Tuvo siempre muy clara la necesidad de leer la prensa, para estar al día, sin vanas curiosidades.  Pero esa lectura dio lugar a escenas impresionantes de su vida mística. Por ejemplo, el 26 de febrero de 1932 escribe: “Quiero anotar, porque es algo raro, que Jesús suele darme oración cuando leo la prensa”. Y un mes más tarde: “Es incomprensible: sé de quien está frío (a pesar de su fe, que no admite límites) junto al fuego divinísimo del Sagrario, y luego, en plena calle, entre el ruido de automóviles y tranvías y gentes, ¡leyendo un periódico!, vibra con arrebatos de locura de amor de Dios”.

He recordado todo esto al leer en prensa francesa e italiana la noticia de la presentación de un nuevo libro del Cardenal Robert Sarah, en la estela del precedente Dios o nada, de tanta difusión. De nuevo, a modo de entrevista con el escritor Nicolas Diat, esta vez sobre “la fuerza del silencio”, una especie de alegato contra “la dictadura del ruido”.

Según las informaciones aparecidas con motivo de la presentación del libro en Roma, la llamada al silencio atraviesa sus páginas, algo aparentemente paradójico en una sociedad azacanada por las exigencias diarias, la urgencia de las decisiones o la abundancia de una información no fácil de calibrar. Justamente por eso, el cardenal señala la importancia –hasta la urgencia- de valorar la raíz de lo indispensable para encontrar a Dios y cumplir lo que espera de cada uno.

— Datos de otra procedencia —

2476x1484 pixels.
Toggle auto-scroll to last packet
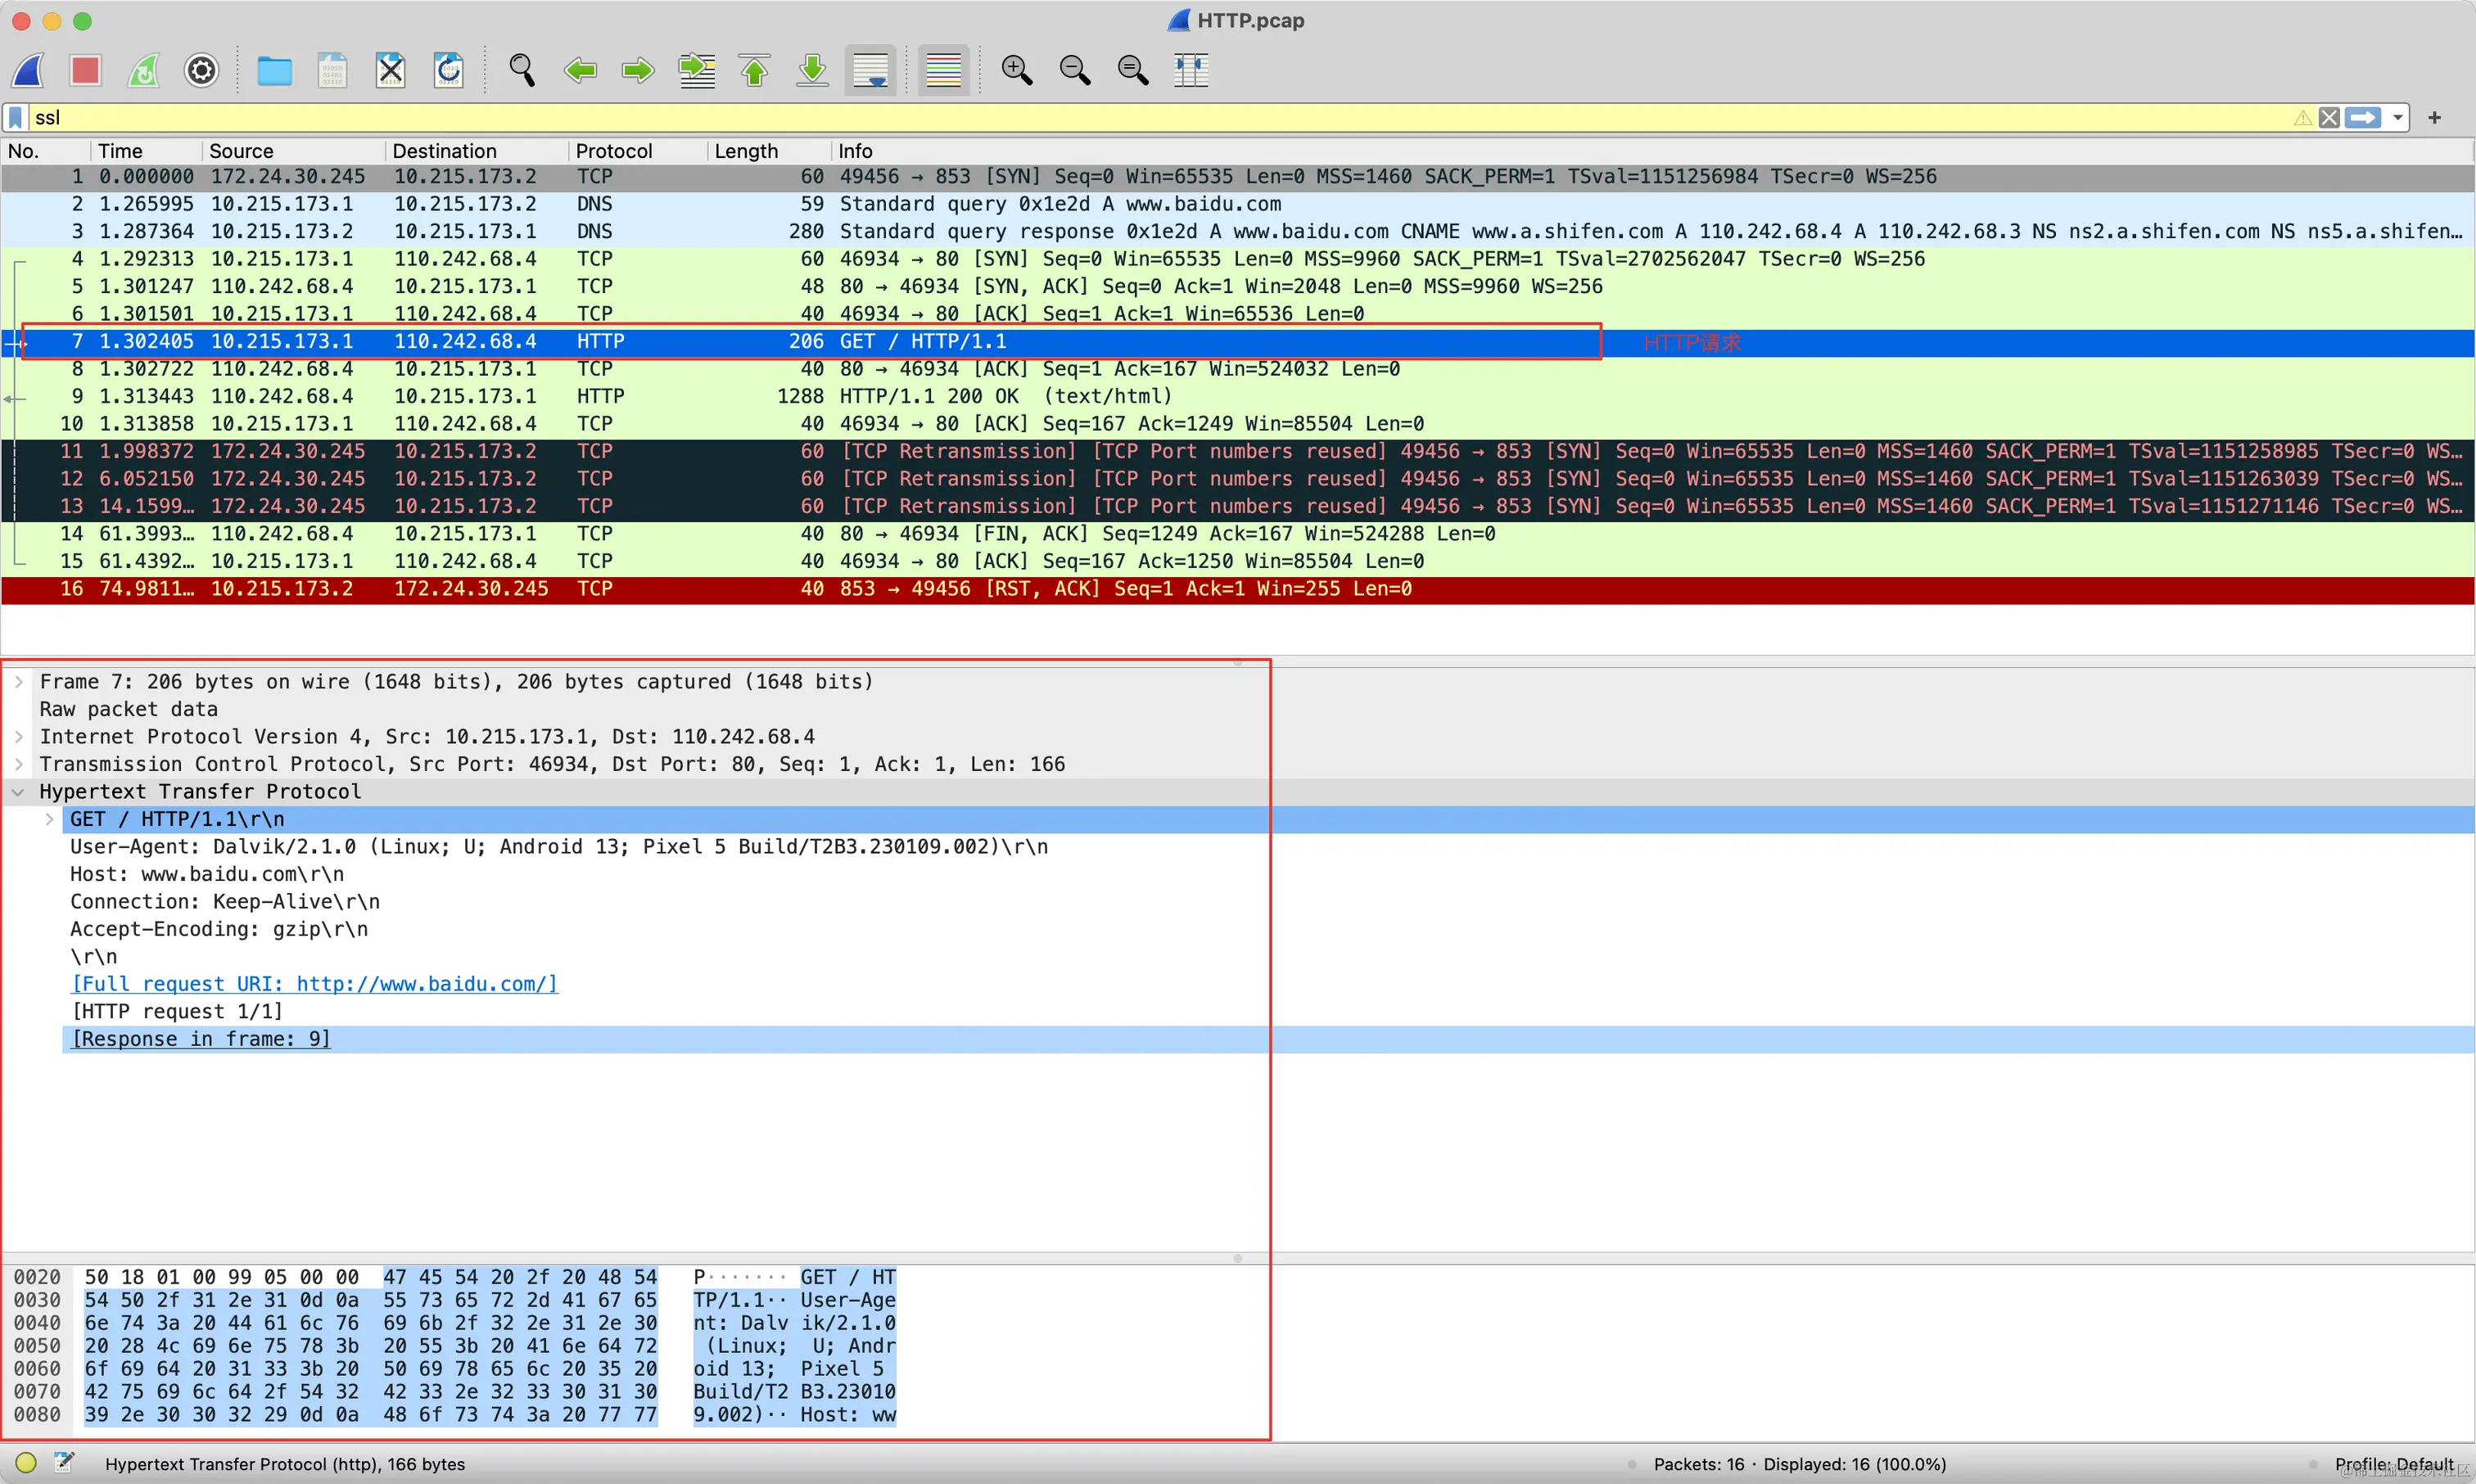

Resulta ineludible evocar antiguos debates clásicos –luego, específicamente cristianos- sobre la contemplación y la acción, las virtudes pasivas y las activas, lo espiritual y lo temporal, las relaciones entre ciencia, técnica y fe. Pero, como subraya Robert Sarah, el silencio no es simplemente ausencia de ruido, o un vaciamiento como el propuesto por espiritualidades asiáticas. Invita a callar y a controlar las sensaciones o la imaginación, para permitir que Dios se haga presente en el alma. Metafóricamente, resulta vital retirarse al desierto, para “combatir la dictadura de un mundo lleno de ídolos, rebosante de bienes materiales y técnicos, dominado por los medios de comunicación, un mundo que huye Dios refugiándose en el ruido”. De ahí un capítulo a tres, con la expresa participación del abad de la Grande Chartreuse, fundada en 1084 por san Bruno.

Todo indica que no se trata sólo del silencio litúrgico, del que ha hablado en más de una ocasión el prefecto de la Congregación del Culto –frente a la “omnipresencia del micrófono”-, en la estela de antiguos deseos de Benedicto XVI y sugerencias más recientes de Francisco. Tampoco de utopías sobre las que se discute intelectualmente. Más bien de redescubrir el tesoro cristiano del silencio interior, del silencio de la oración, de la primacía de contemplación sobre acción. Son realidades básicas, por lo demás perfectamente compatibles con el empeño por la santificación de lo temporal, de las cosas ordinarias de la vida corriente en medio del mundo.